**Extract provided:**
It's been awhile since I've updated the blog and I figured it's probably time to update it.
A lot of things have been going on these past couple of months and a lot of things have changed.
I'm sure most of you have noticed that I am back in Utah for awhile from my pictures and posts on my social media platforms. As soon as I moved back, I was bombarded with a ton of texts and messages asking what was going on and what was happening. I heard from family members, really good friends and people who I haven't talked to for years. I appreciate the love and support, trust me, I do, but at the same time, it's really no ones business on why I'm back and why Trevor and I have decided to do what we're doing.
I know a lot of you are curious and I know there are rumors going around. So lets just get it out in the open, yes, Trevor and I are currently separated. We will either work things out in the end or we will go our separate ways. Everything will work out in the end and our little family will be ok. This separation gives us time for us to focus on Bentley, but also to find ourselves and work on ourselves individually. Because let's be honest, how can you love someone else without loving yourself first? So many people only know one side of the story, or hate Trevor, or just want to be nosy. When truth is, you all have no idea what's going on. We are doing what's best for us and no one else.

**Exercise task A:**
List every line of the rows that contains the word "screenshot". Treat case as significant.

**Excerpted data:**
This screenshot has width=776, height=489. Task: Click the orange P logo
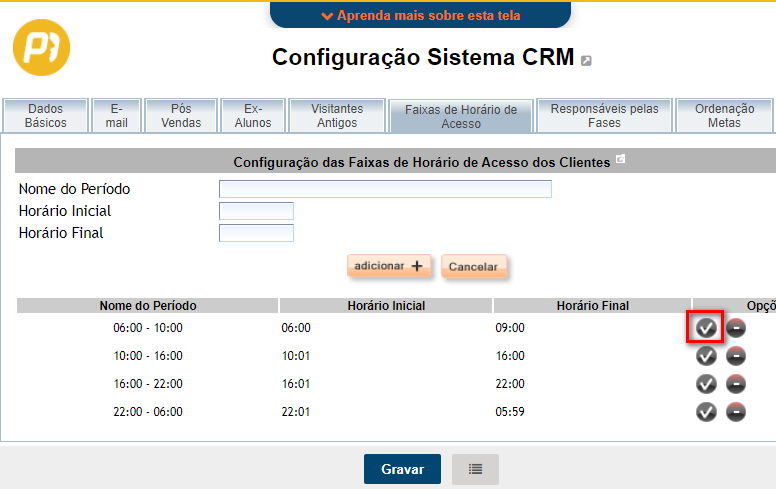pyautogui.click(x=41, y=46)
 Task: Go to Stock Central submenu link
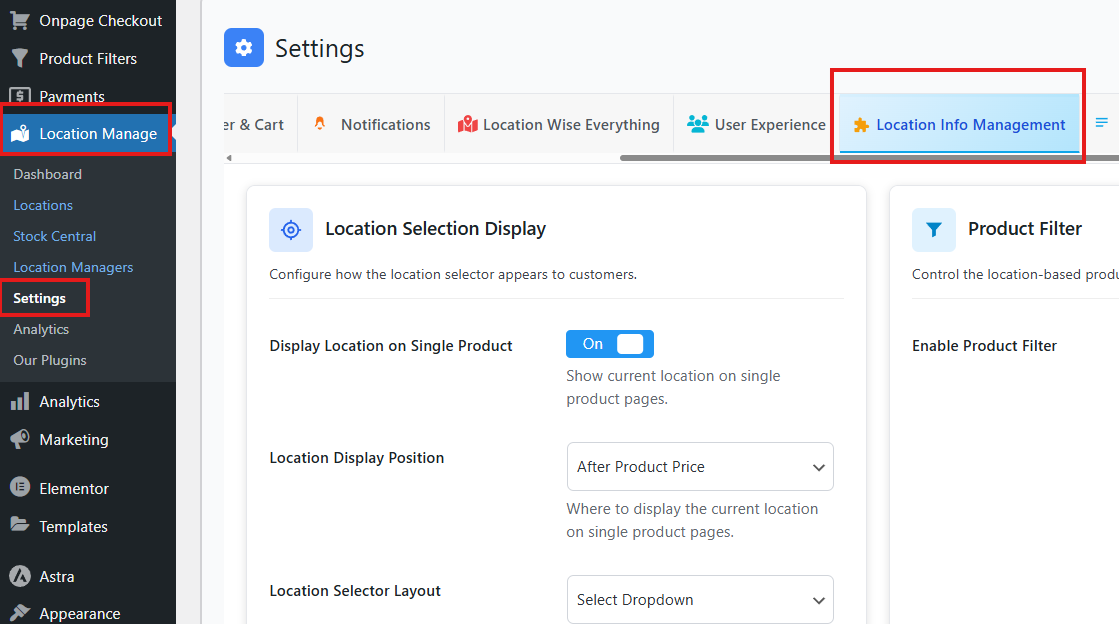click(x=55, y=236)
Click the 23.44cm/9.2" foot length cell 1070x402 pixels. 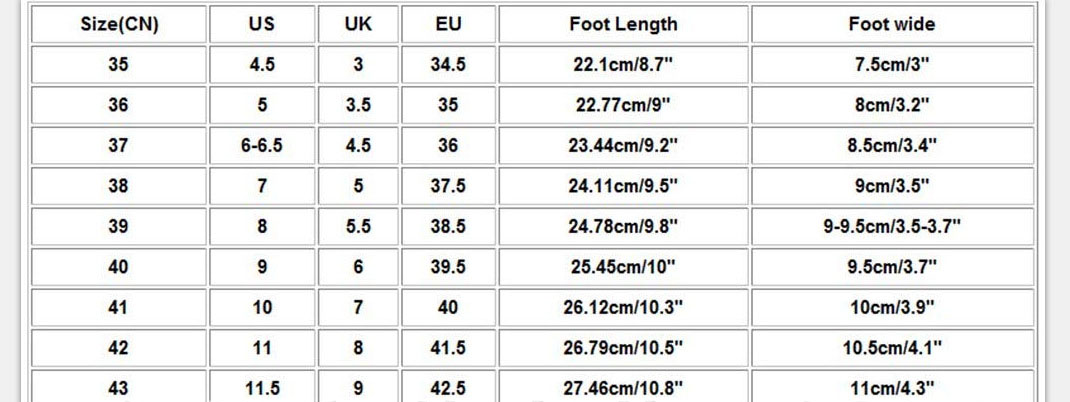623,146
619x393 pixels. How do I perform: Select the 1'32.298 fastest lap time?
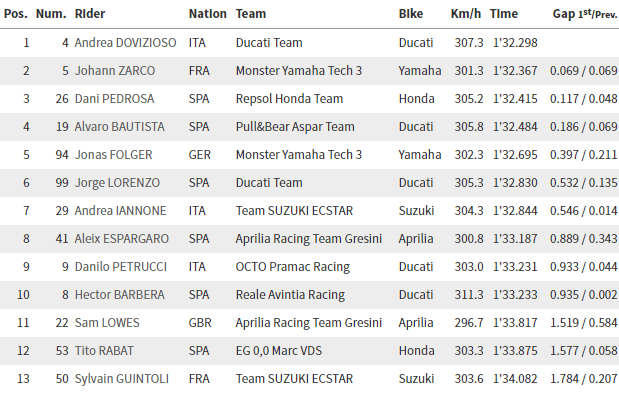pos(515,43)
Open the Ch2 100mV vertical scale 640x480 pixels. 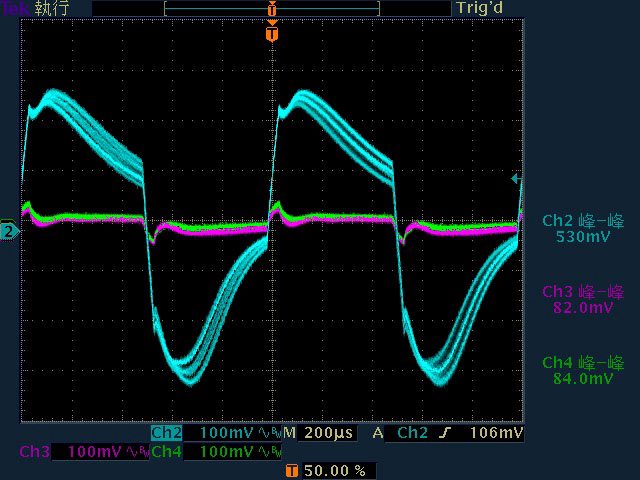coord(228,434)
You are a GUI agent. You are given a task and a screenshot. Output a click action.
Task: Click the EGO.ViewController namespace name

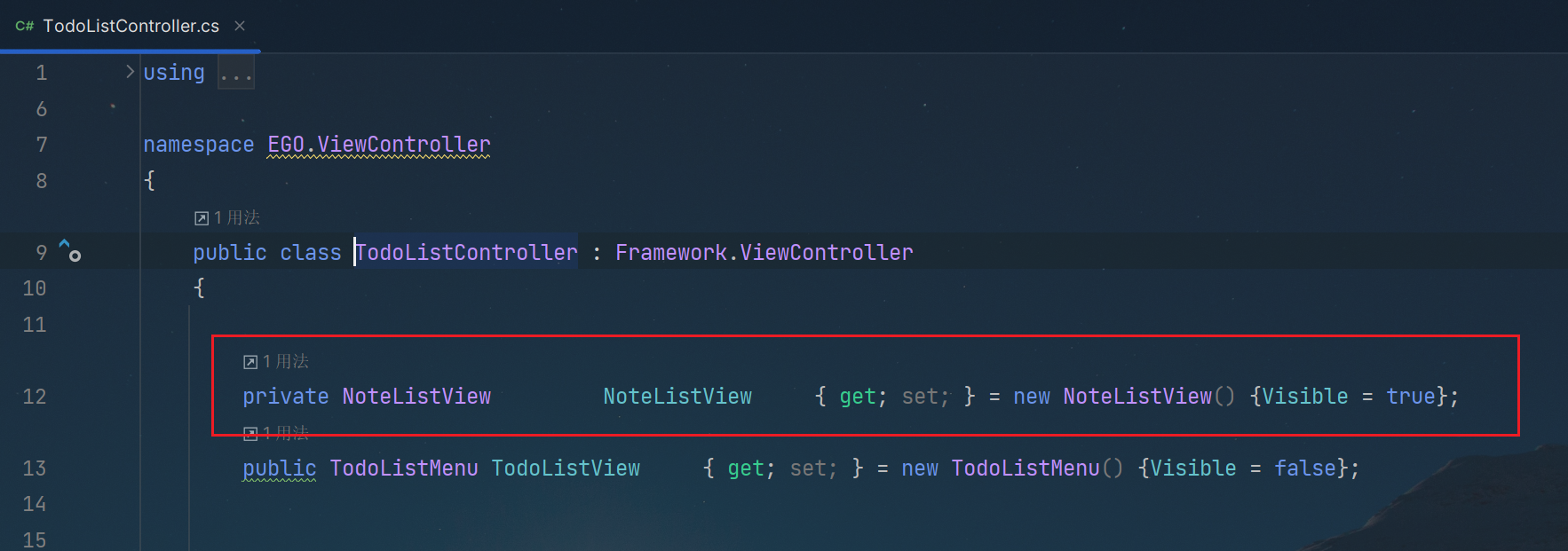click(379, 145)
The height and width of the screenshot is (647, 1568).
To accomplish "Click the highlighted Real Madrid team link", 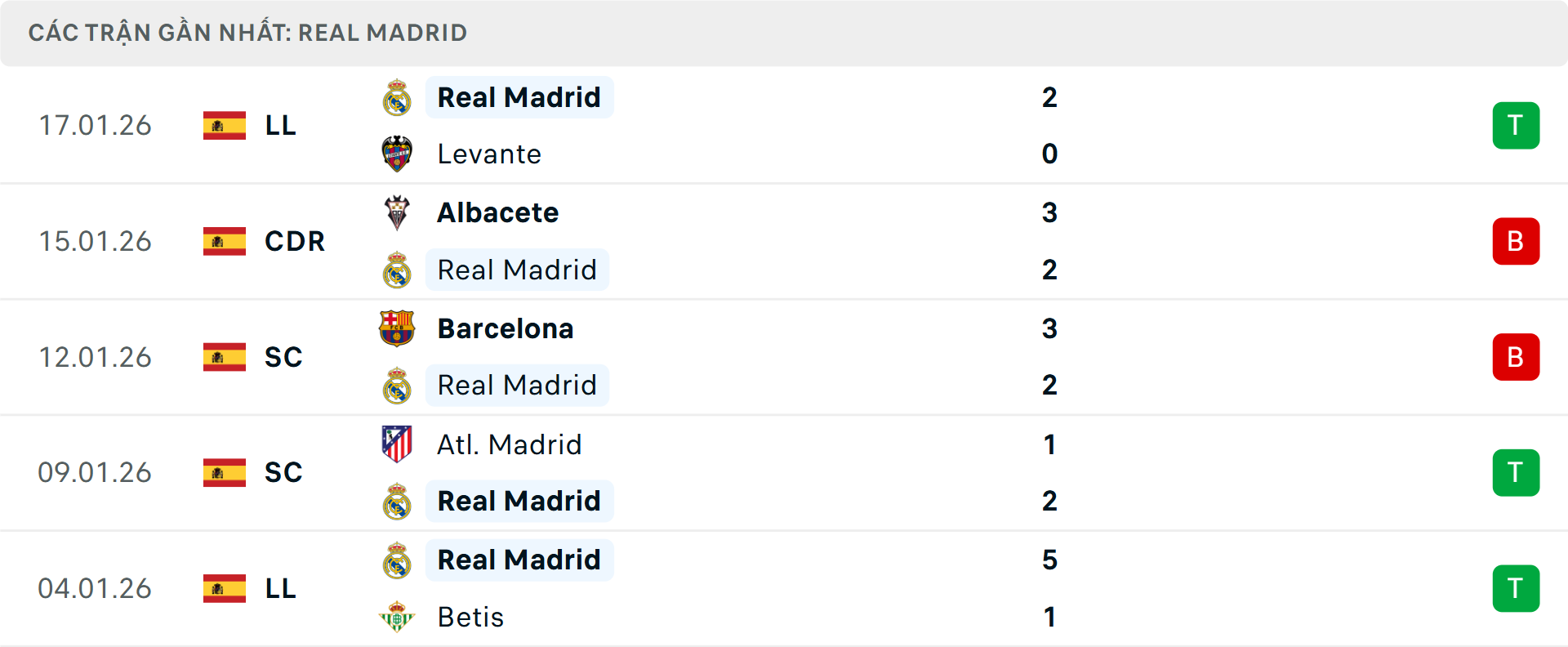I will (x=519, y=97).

**Exercise task B:**
Answer these questions from the blog post:
(i) Where is the writer back in for a while?
(ii) What is the current status of Trevor and the writer?
(iii) Who does the separation give them time to focus on?

**Written response A:**
This screenshot has width=776, height=489. Task: Click the orange P logo
You are a GUI agent. You are given a task and a screenshot. Output a click action.
The height and width of the screenshot is (647, 1568).

**Written response B:**
(i) Utah
(ii) They are separated.
(iii) Bentley